*** Opening of MATERIAL FOR THIS TASK ***

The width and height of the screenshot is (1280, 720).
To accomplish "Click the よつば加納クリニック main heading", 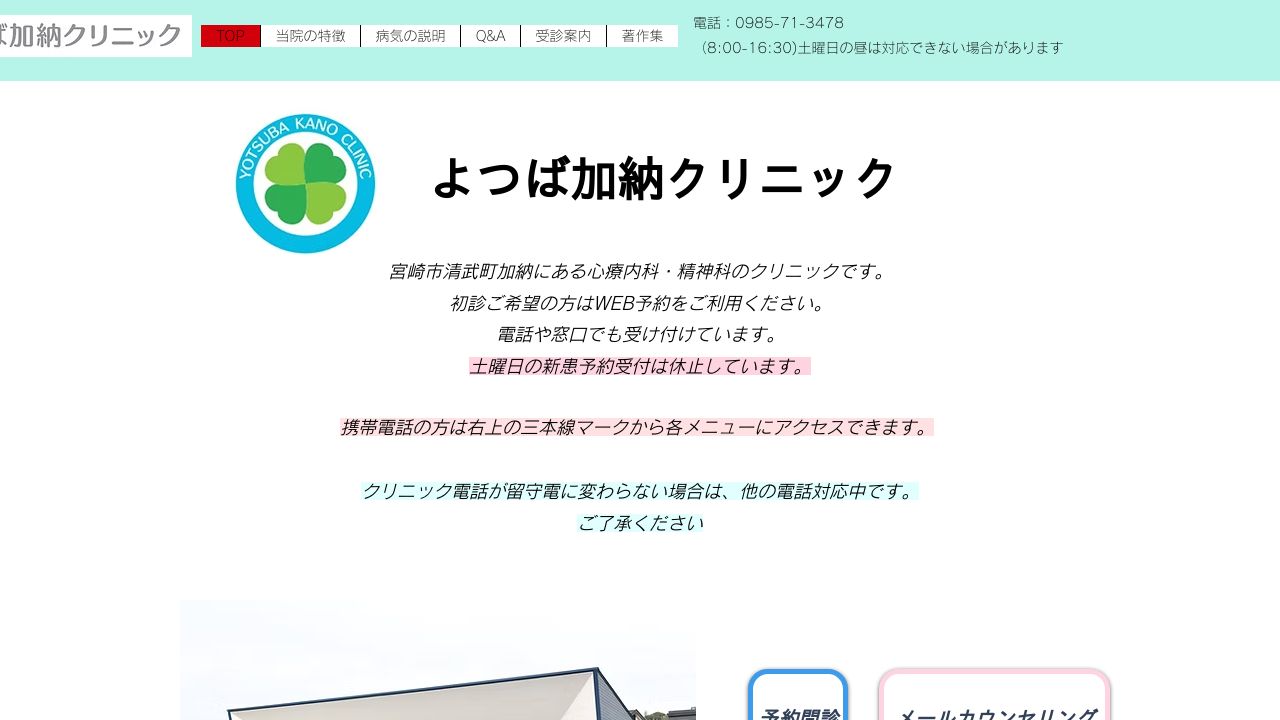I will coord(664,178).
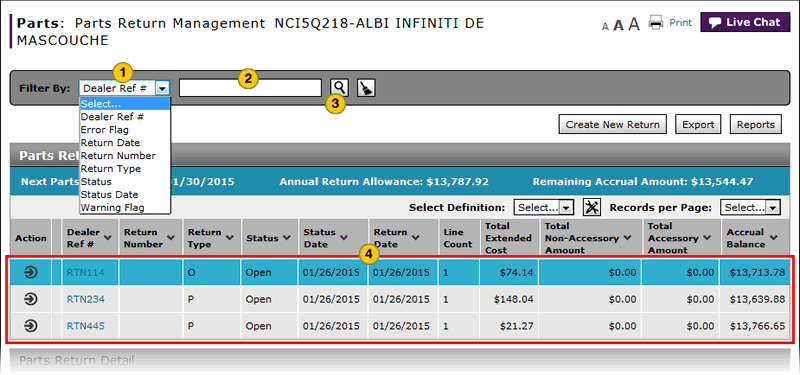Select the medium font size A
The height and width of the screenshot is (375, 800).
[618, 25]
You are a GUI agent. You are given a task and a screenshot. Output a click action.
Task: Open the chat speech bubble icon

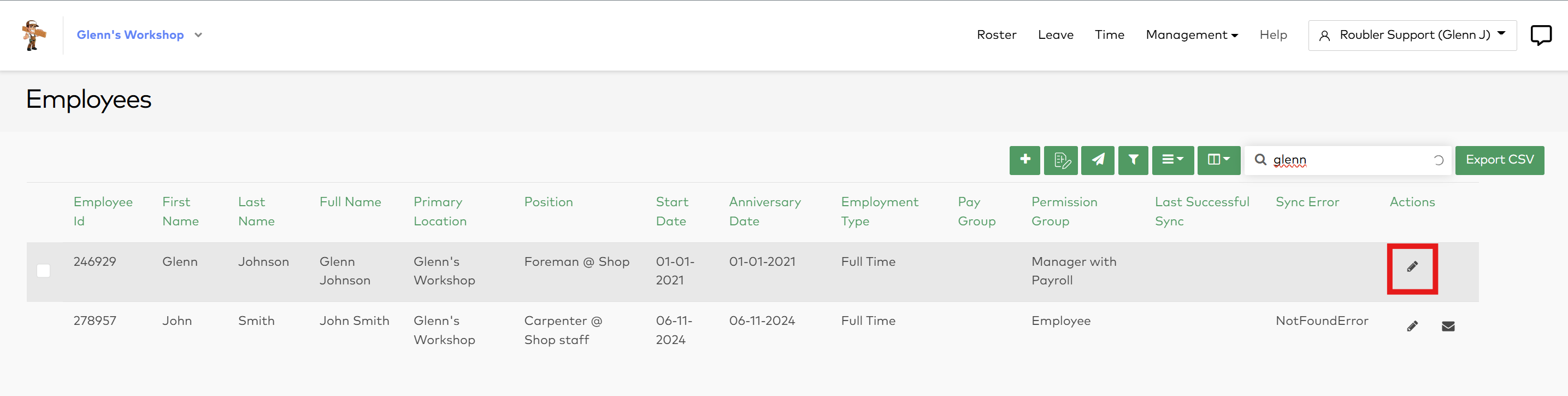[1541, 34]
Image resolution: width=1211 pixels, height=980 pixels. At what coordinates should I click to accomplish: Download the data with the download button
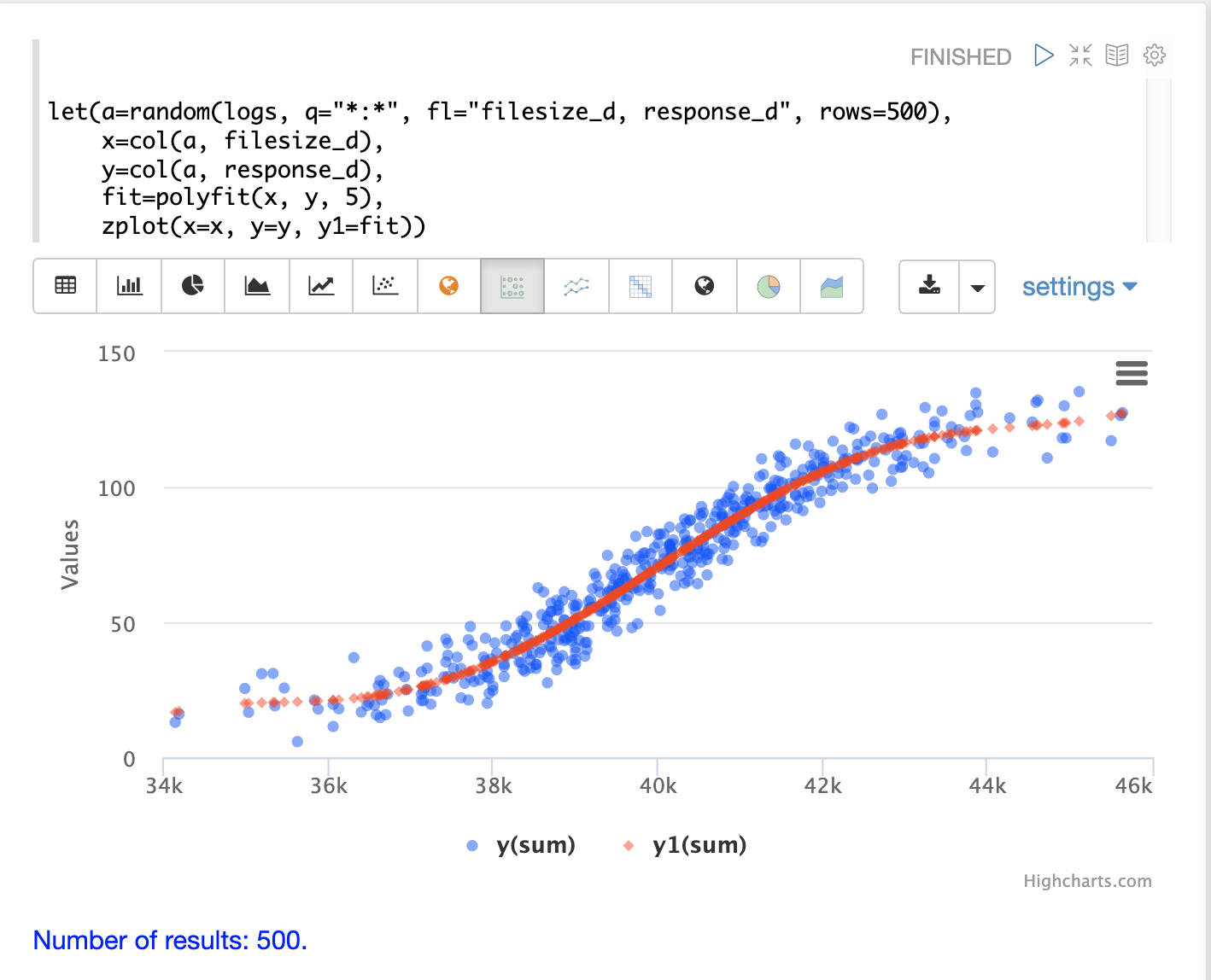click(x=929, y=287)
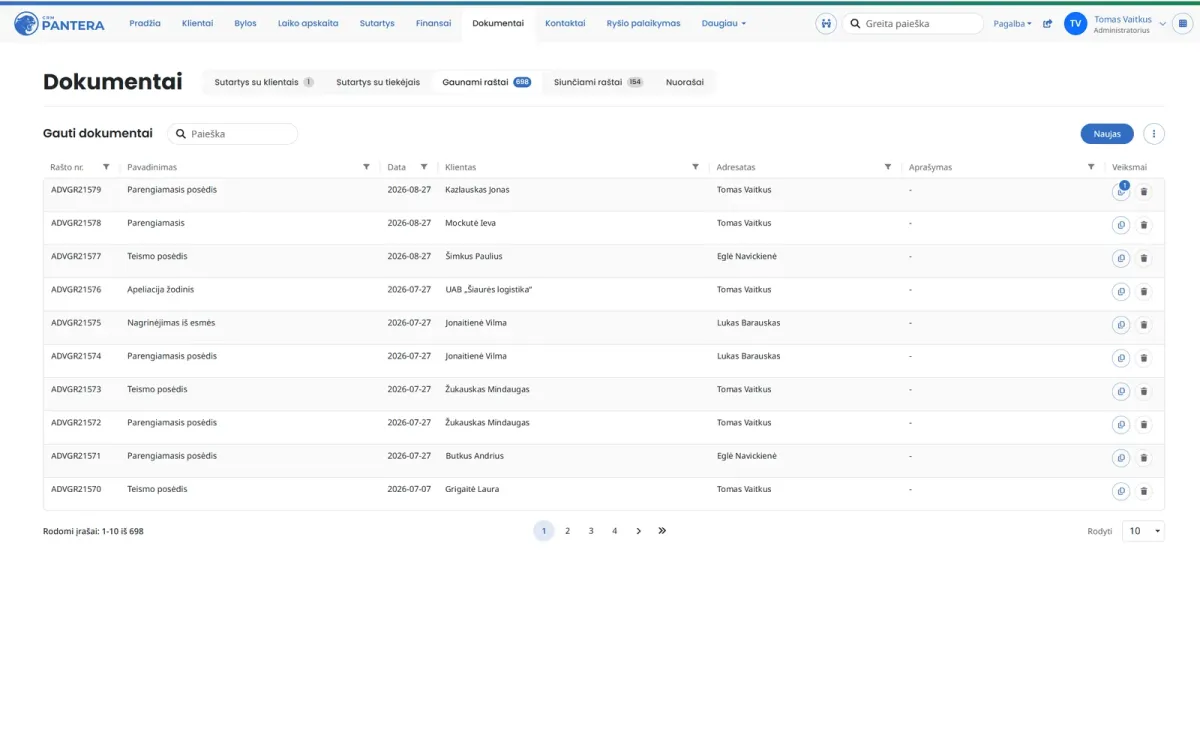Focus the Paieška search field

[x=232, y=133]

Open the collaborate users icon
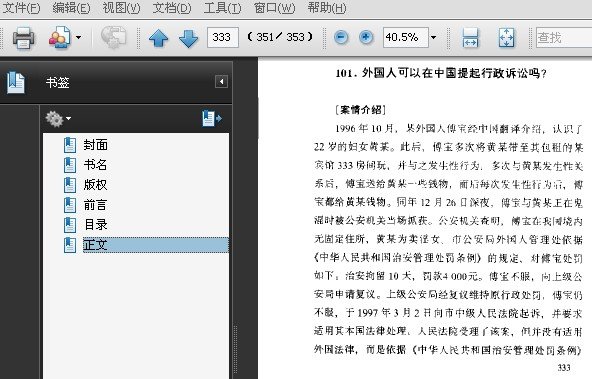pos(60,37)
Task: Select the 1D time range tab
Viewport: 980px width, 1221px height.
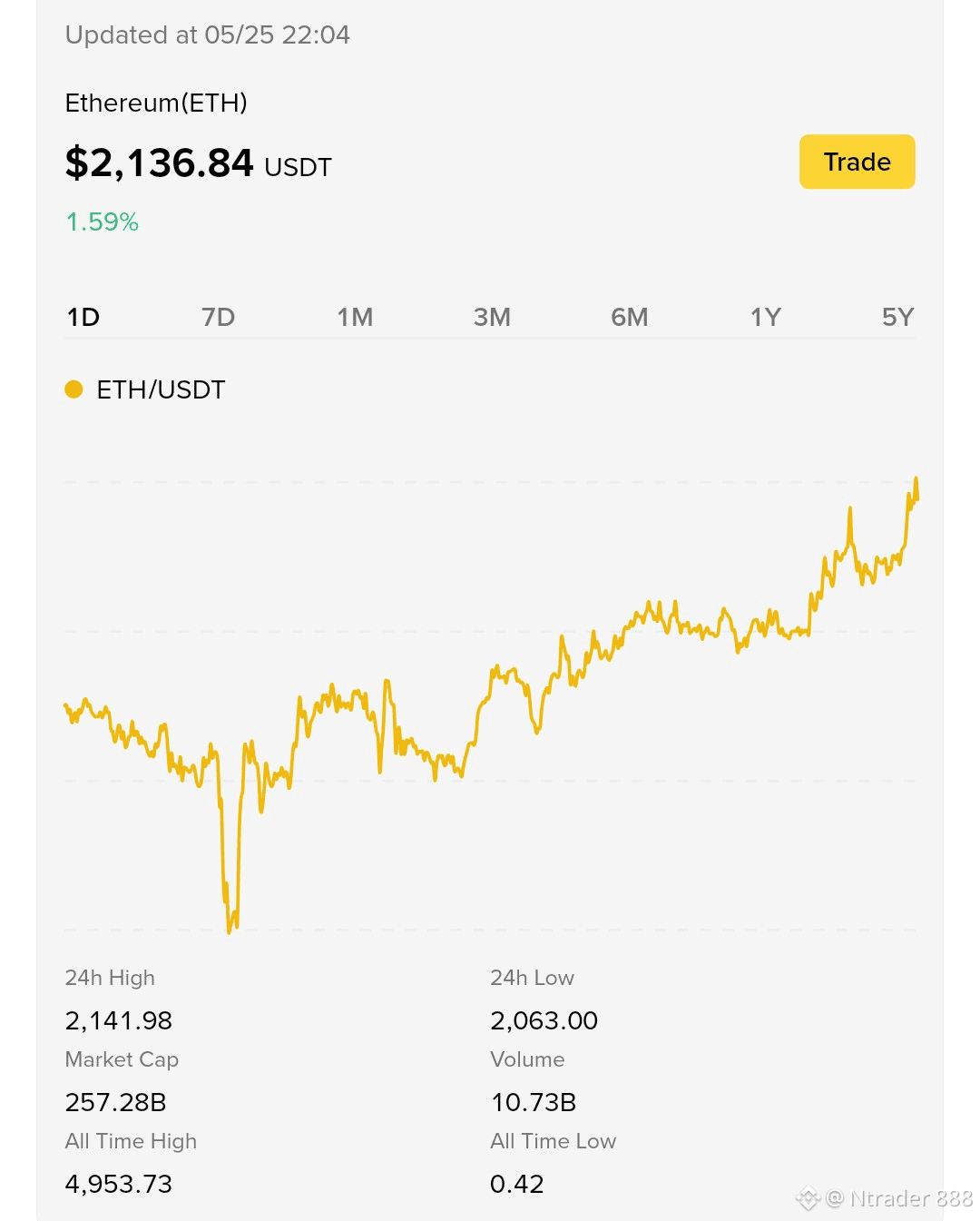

*** Close of MATERIAL FOR THIS TASK ***

-- TO DO --
The expected output is the run of lines from the one containing "Task: Open the chat speech bubble icon" to the last line of the listing above, both included, word for word and free of pictures.

-- EXERCISE RESULT --
Task: Open the chat speech bubble icon

[1541, 34]
Image resolution: width=1211 pixels, height=980 pixels. At what coordinates should I click to accomplish: Download the data with the download button
click(x=929, y=287)
Focus the Paieška search field

[x=232, y=133]

Open the collaborate users icon
pos(60,37)
Task: Select the 1D time range tab
Viewport: 980px width, 1221px height.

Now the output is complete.